Top of The input
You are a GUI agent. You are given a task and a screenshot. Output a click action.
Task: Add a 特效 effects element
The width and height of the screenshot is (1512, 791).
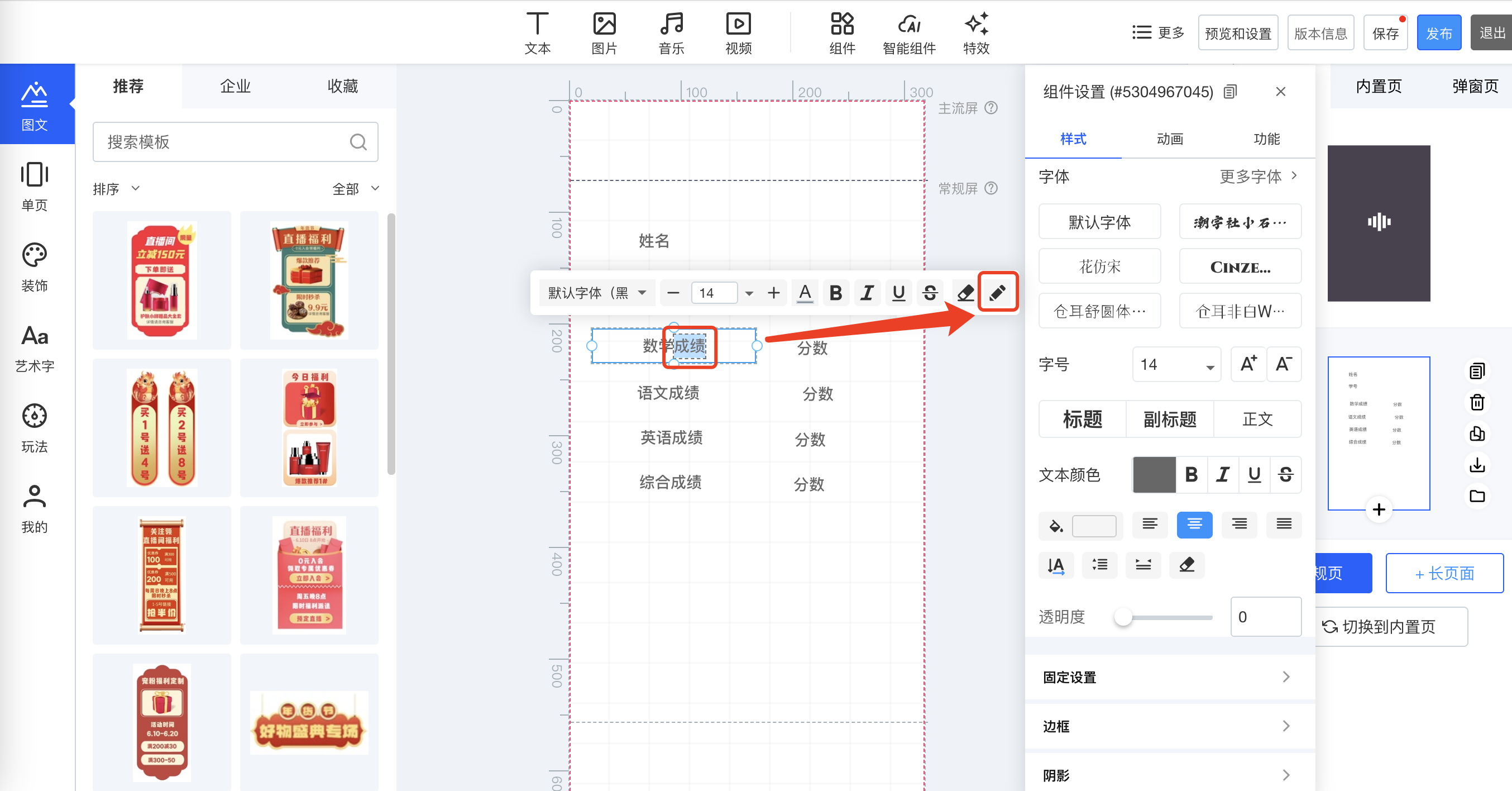click(976, 34)
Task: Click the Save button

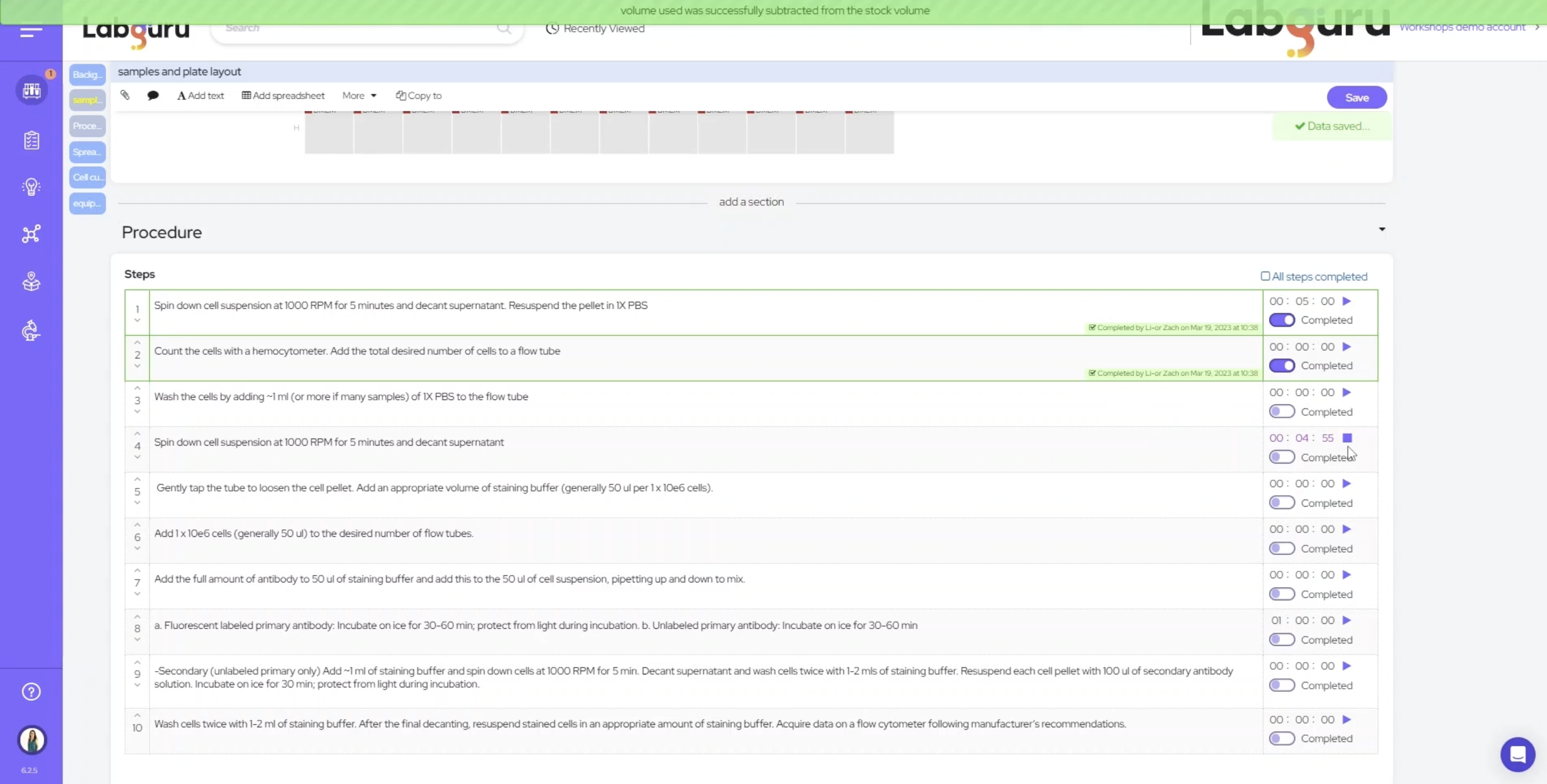Action: (1356, 98)
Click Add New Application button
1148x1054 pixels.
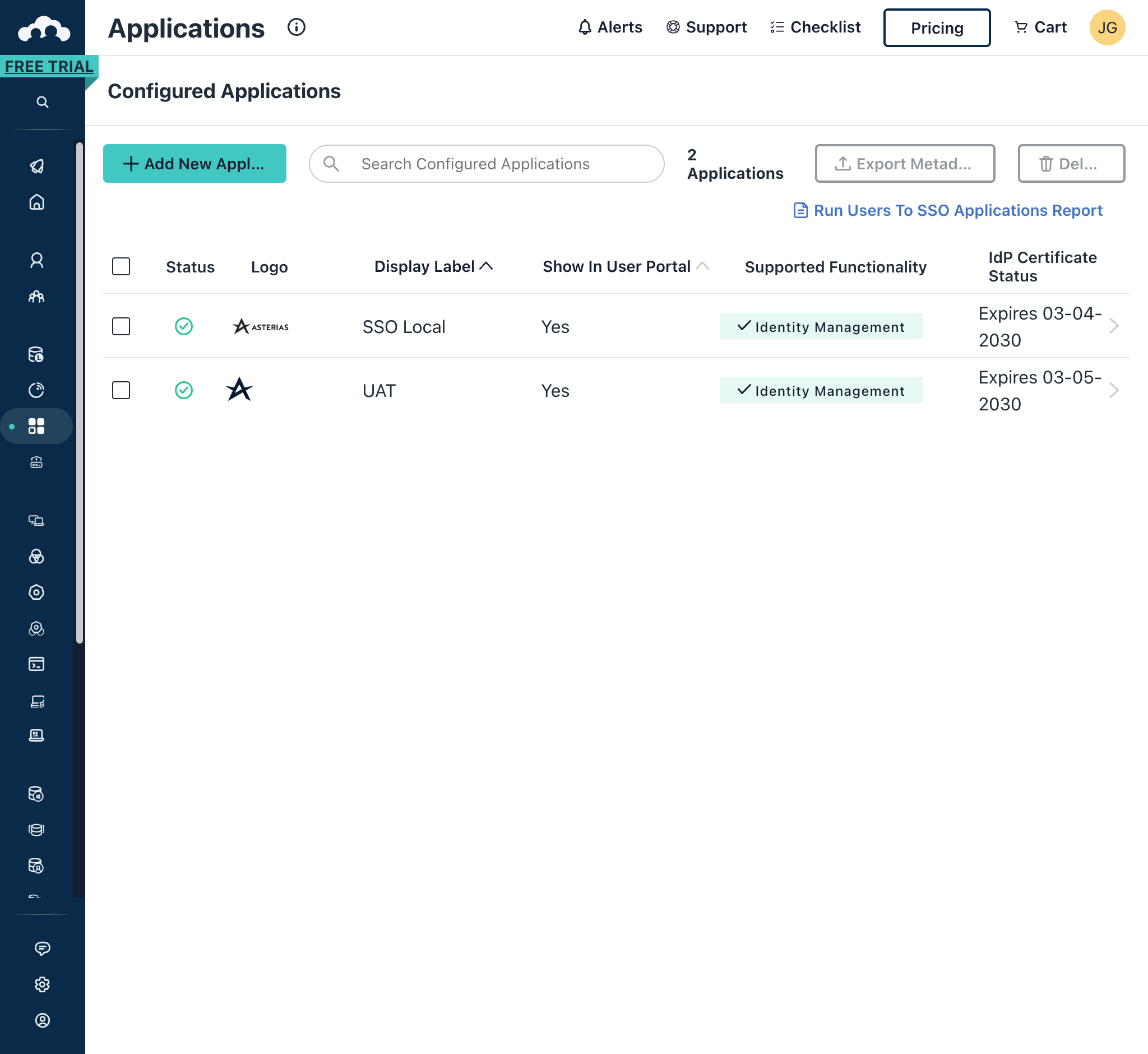[195, 164]
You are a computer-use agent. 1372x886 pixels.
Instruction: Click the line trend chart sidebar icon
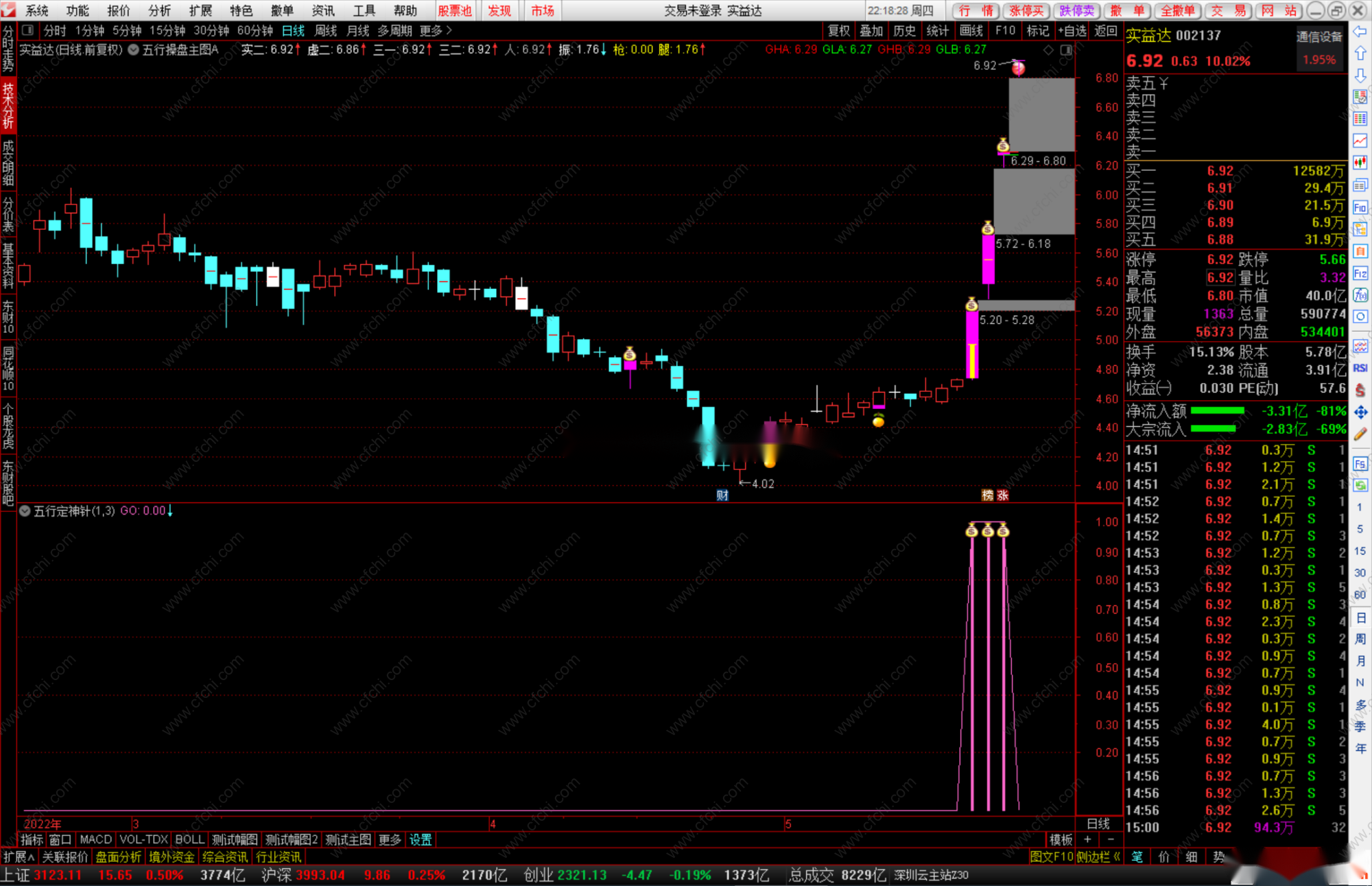(1360, 141)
Bottom of The input
> Task objective
Repeat the material above precisely as it appears, omitting the images it contains.

> Response area
You are a GUI agent. You are given a task and a screenshot. Output a click action.
Task: Add a 特效 effects element
The width and height of the screenshot is (1512, 791).
click(976, 34)
Task: Click the Save button

Action: (1356, 98)
Click Add New Application button
1148x1054 pixels.
[195, 164]
You are a computer-use agent. 1372x886 pixels.
Instruction: Click the line trend chart sidebar icon
(1360, 141)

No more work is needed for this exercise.